Surat Tanah atas nama Zainal Abidin tertanggal 12 Mei 2011 menjadi bukti paling kuat sekaligus penegasan bahwa pada tanggal penerbitan tersebut, Zainal Abidin belum menjabat sebagai Ketua RT 35. Nama yang tertera dan menandatangani dokumen sebagai Ketua RT 35 adalah Jaladri (pendahulu Zainal Abidin).

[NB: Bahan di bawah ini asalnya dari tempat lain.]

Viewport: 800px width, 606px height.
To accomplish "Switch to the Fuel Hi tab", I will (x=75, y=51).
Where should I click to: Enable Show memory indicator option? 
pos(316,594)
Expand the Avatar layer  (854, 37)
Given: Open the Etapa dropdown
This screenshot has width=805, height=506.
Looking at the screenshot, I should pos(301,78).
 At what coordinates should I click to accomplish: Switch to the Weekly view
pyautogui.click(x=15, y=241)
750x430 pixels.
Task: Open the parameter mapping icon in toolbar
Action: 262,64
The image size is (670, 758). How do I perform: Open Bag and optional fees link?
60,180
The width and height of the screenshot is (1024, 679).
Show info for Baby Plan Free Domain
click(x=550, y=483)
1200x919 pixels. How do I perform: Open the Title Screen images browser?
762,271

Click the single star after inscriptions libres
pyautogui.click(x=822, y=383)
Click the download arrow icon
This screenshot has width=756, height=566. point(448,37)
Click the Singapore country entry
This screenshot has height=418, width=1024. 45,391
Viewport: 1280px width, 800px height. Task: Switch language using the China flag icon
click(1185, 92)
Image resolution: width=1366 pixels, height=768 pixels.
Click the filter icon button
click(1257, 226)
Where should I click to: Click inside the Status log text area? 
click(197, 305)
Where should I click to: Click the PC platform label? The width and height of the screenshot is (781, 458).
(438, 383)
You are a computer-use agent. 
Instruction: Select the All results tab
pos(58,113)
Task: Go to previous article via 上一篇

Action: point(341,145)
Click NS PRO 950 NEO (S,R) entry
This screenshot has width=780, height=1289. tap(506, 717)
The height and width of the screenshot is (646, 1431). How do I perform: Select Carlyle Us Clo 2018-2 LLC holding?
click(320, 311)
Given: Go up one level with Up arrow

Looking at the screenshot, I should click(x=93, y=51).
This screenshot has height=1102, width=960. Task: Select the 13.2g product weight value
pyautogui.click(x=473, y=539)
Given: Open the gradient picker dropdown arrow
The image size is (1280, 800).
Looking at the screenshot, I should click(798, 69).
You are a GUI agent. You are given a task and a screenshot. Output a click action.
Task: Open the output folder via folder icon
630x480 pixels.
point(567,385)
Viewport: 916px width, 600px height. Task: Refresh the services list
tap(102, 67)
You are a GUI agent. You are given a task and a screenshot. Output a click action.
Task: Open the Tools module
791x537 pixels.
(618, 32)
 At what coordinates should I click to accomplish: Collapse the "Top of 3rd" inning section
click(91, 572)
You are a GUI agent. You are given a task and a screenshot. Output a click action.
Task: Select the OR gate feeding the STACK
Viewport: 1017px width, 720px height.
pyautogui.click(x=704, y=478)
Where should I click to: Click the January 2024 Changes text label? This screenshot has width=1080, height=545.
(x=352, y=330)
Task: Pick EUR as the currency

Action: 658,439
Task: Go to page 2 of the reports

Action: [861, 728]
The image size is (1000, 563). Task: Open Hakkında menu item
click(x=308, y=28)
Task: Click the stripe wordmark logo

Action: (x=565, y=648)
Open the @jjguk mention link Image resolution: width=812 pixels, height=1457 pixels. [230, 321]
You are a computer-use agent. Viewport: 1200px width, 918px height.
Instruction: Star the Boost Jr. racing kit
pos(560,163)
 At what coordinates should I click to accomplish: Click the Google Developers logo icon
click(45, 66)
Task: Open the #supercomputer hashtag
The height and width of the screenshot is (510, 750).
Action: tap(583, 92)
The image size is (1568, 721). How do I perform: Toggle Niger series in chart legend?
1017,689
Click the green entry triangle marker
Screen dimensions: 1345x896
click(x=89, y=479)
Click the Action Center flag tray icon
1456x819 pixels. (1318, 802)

Fakta ini secara mutlak membuktikan pernyataan Zainal Abidin selama ini. Menurutnya Ia baru dipercaya menjabat Ketua RT 35 mulai tahun 2012, sehingga pada tahun 2011 termasuk tanggal 12 Mei 2011 saat surat atas nama Haji Badu diterbitkan, jabatan itu masih dipegang oleh Jaladri. Dan semestinya yang bertanda tangan di Surat Tanah H Badu adalah ketua RT 35, Jaladri.
“Ini bukti nyata. Pada 12 Mei 2011 di dokumen resmi desa pun yang menandatangani sebagai Ketua RT 35 adalah Jaladri. Artinya, mencantumkan nama Zainal Abidin di surat Haji Badu tanggal 12 Mei 2011 sama sekali tidak benar dan mustahil terjadi,” tegas perwakilan warga yang meminta namanya dirahasiakan.
Dokumen ini sekaligus menjelaskan mengapa Zainal Abidin membantah keras tanda tangannya dicantumkan di surat Haji Badu, karena pada saat itu Ia belum masuk struktur pengurus sama sekali.
Selain itu, dokumen ini juga ditandatangani Aset sebagai Ketua RW 10 yang sebelumnya juga telah membantah tanda tangan dan cap di surat Haji Badu bukan miliknya. Ini memperkuat dugaan bahwa surat atas nama Haji Badu dan Hatija alias Hajja Tija dibuat tanpa pengetahuan dan keterlibatan pejabat yang berwenang pada saat itu.
Dengan banyaknnya rentetan kejanggalan pada proses pembuatan surat milik H Badu dan Hajja Tija/Hatija, warga berharap aparat penegak hukum segera menyita dokumen itu sebagai barang bukti utama untuk menelusuri siapa pihak yang sengaja memalsukan nama pejabat desa demi menerbitkan surat tanah atas nama Warga Negara Asing (WNA).
"Sudah saatnya dokumen itu disita oleh aparat penegak hukum," ujar warga yang tidak mau disebutkan namanya kepada media, Senin (2/8/2026).
Sementara itu, Kasat Reskrim Polres Indragiri Hilir, AKP Roemin Putra, melalui Kanit Reskrim Polres Inhil, Ipda Daniel Fredi didampingi penyidik Aiptu Rudiyanto, menjelaskan bahwa laporan tersebut saat ini masih dalam tahap penyelidikan.
"Saat ini masih proses pemeriksaan. Kami sudah mengundang pihak-pihak terkait untuk dimintai klarifikasi. Selanjutnya, masih ada beberapa orang lagi yang akan kami panggil guna melengkapi seluruh proses pemeriksaan yang sedang berjalan," ujarnya saat ditemui di ruang kerjanya, Senin (3/8/2026).
Rudi menambahkan, perkembangan hasil penyelidikan juga telah disampaikan kepada pelapor beserta kuasa hukumnya melalui Surat Pemberitahuan Perkembangan Hasil Penyelidikan (SP2HP).
"Perkembangan hasil penyelidikan sudah kami laporkan kepada pelapor dan kuasa hukumnya secara tertulis. SP2HP juga sudah kami sampaikan kepada pengacaranya," pungkasnya.